- _WHAT THE EXERCISE ASKS_: Word for word, copy the lines from the one with "Select Keyboard Shortcuts" to the last line of the data below, counting both, and keep every picture out.

Collected data
·····
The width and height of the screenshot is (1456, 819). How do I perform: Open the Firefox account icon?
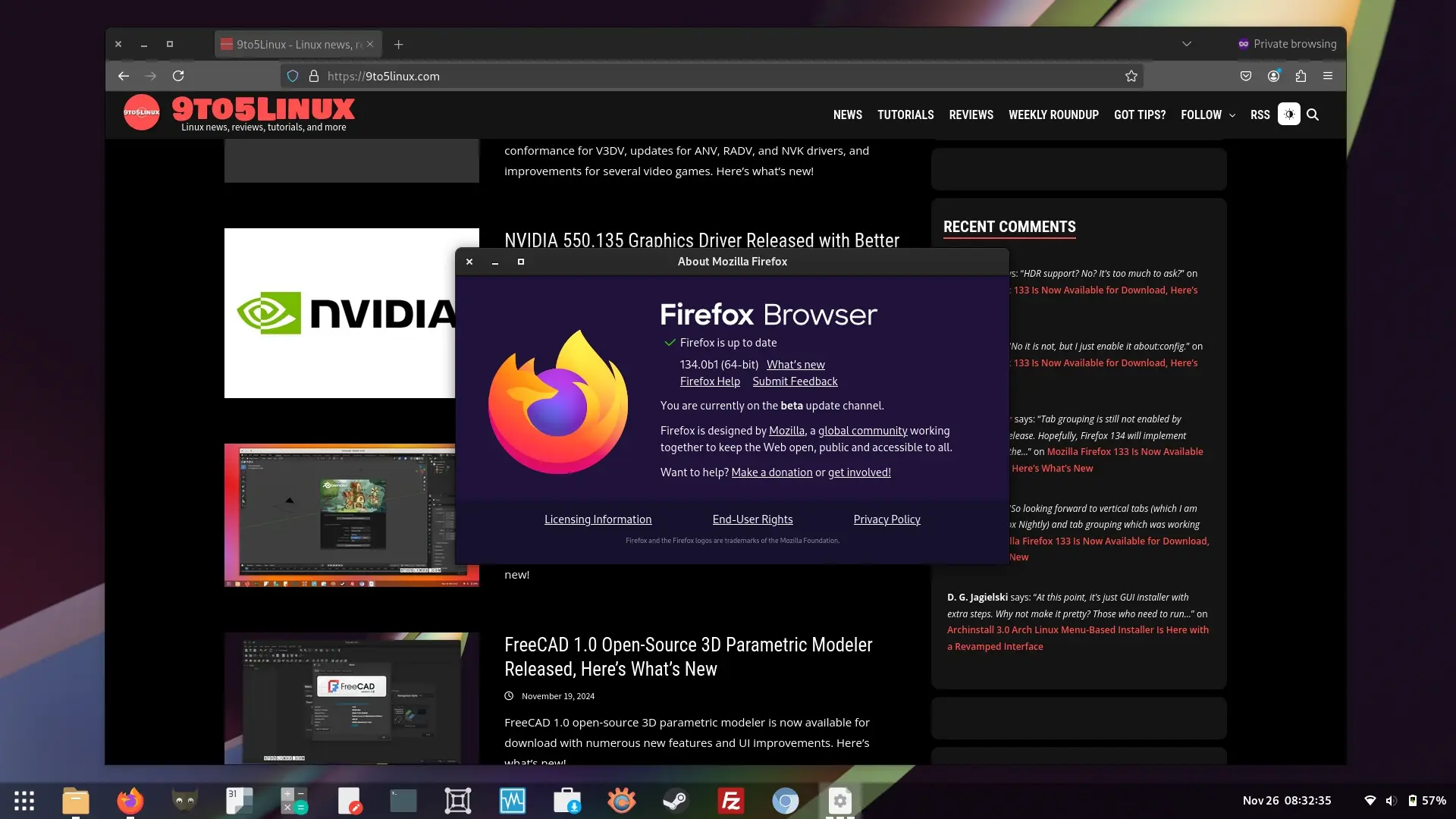click(1273, 76)
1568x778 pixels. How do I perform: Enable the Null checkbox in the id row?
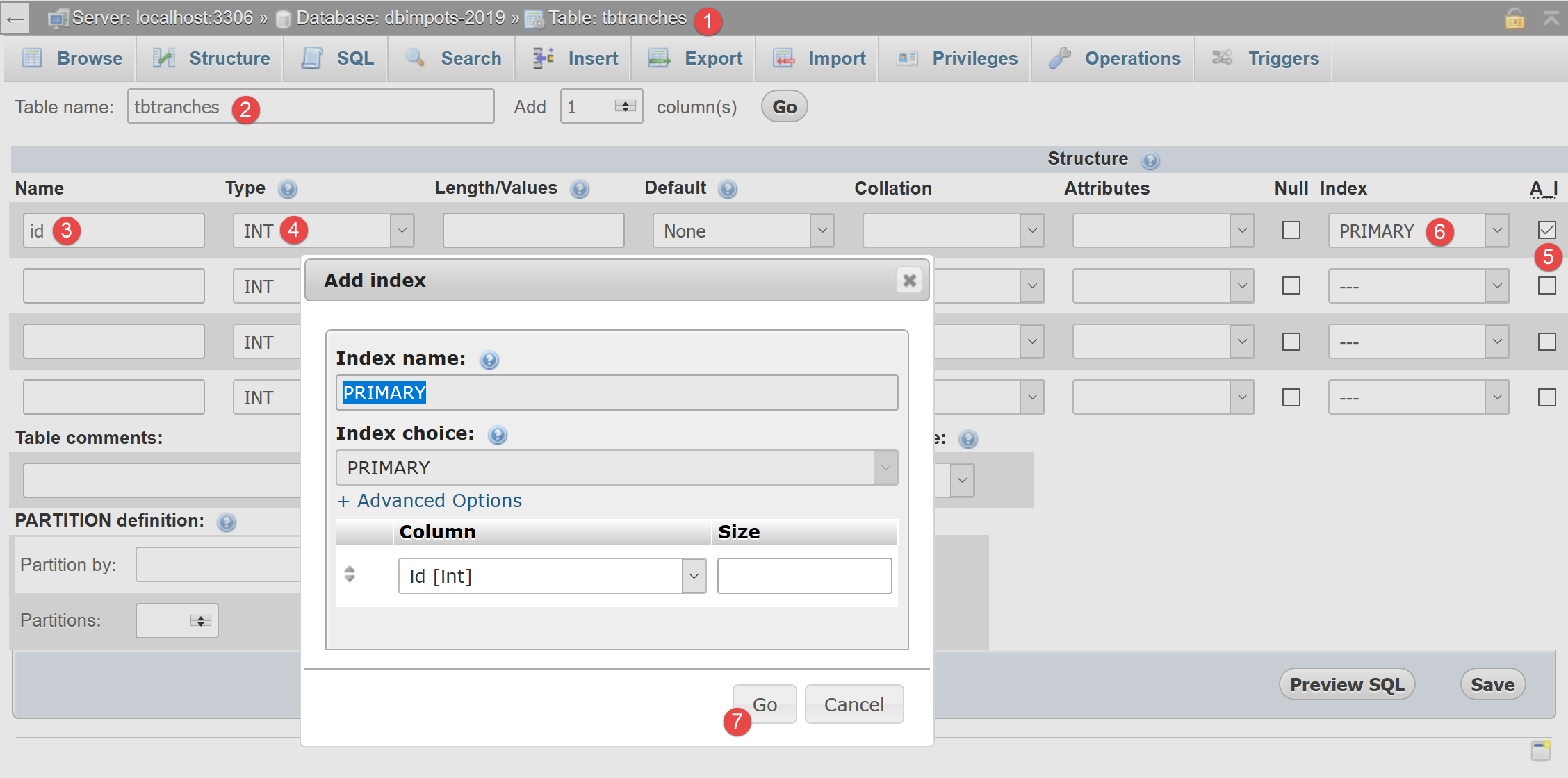[1291, 230]
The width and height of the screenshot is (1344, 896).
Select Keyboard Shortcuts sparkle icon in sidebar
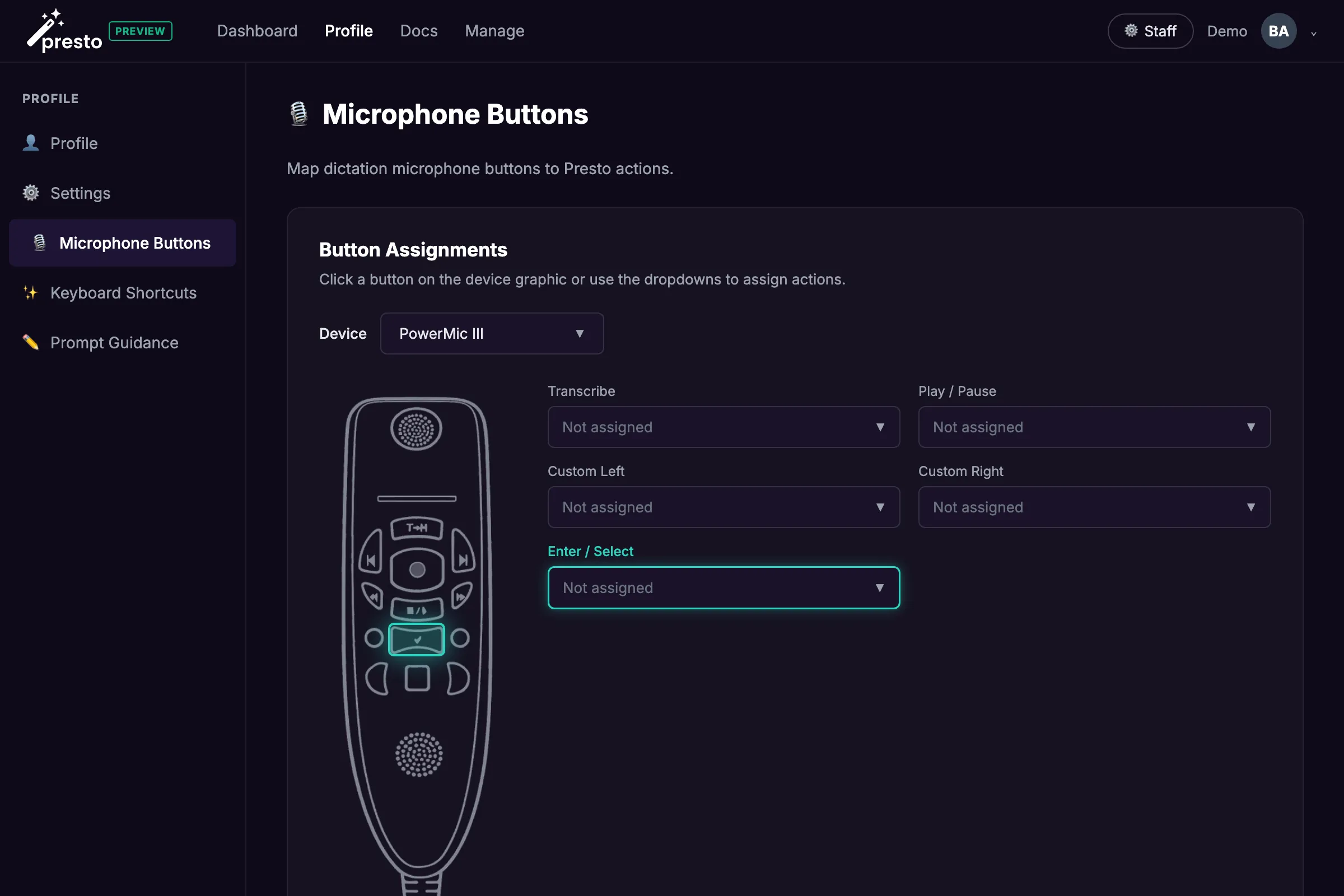pos(31,292)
·····
- _FINISHED TASK_:
Select Keyboard Shortcuts sparkle icon in sidebar
pos(31,292)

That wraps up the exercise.